Malaysia’s Capital A will not be merging its airlines, but will instead move all the carriers under one existing structure, similar to how British Airways, Iberia Airline, and Aer Lingus operate under the International Airlines Group umbrella, said CEO Tony Fernandes on Monday.
AirAsia X will be renamed AirAsia Aviation Group and there will be six airlines under it — AirAsia Malaysia, AirAsia Thailand, AirAsia Philippines, and AirAsia Indonesia, as well as AirAsia X Malaysia and AirAsia X Thailand.
“We are just injecting AirAsia airlines into AirAsia X’s listing status, there is no merger,” Fernandes told the media.
He said that each airline would continue to operate independently.
Fernandes made the statement to the media on the sidelines of the launch of Capital A’s upgraded subscription service — Super +.
AirAsia had earlier launched the flight subscription service in March to provide unlimited flights to destinations across Southeast Asia. Monday’s launch will now include destinations in Japan, Korea, Australia, India, Maldives, New Zealand, Hong Kong, Taiwan and Saudi Arabia.
Capital A has launched two versions of the subscription service — Super+ Lite, which covers unlimited flights across all Southeast Asian destinations very similar to the version launched in March, while the Super+ Premium includes all countries operated by the AirAsia airline group, including long-haul destinations.
The lite version is priced at $203, while the premium option comes at $524.

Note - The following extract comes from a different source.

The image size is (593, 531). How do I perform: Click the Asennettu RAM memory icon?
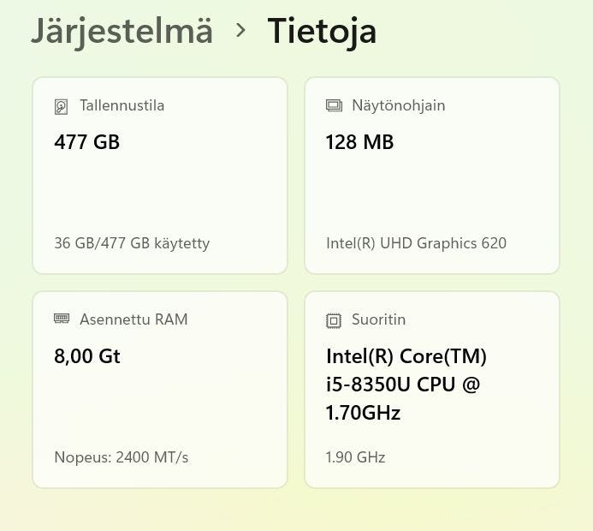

“Till date, over 100,000 Super+ subscribers have redeemed over 500,000 flight seats across Southeast Asian destinations,” Capital A said in a release.
While flight bookings opened from Monday, the earliest flights that subscribers could opt for was from January 1, 2023.
“This is what we have been preparing for — the return of travel, and we are excited about the reopening of markets like Japan, South Korea, Taiwan, Hong Kong and more to come in the near future,” Fernandes said.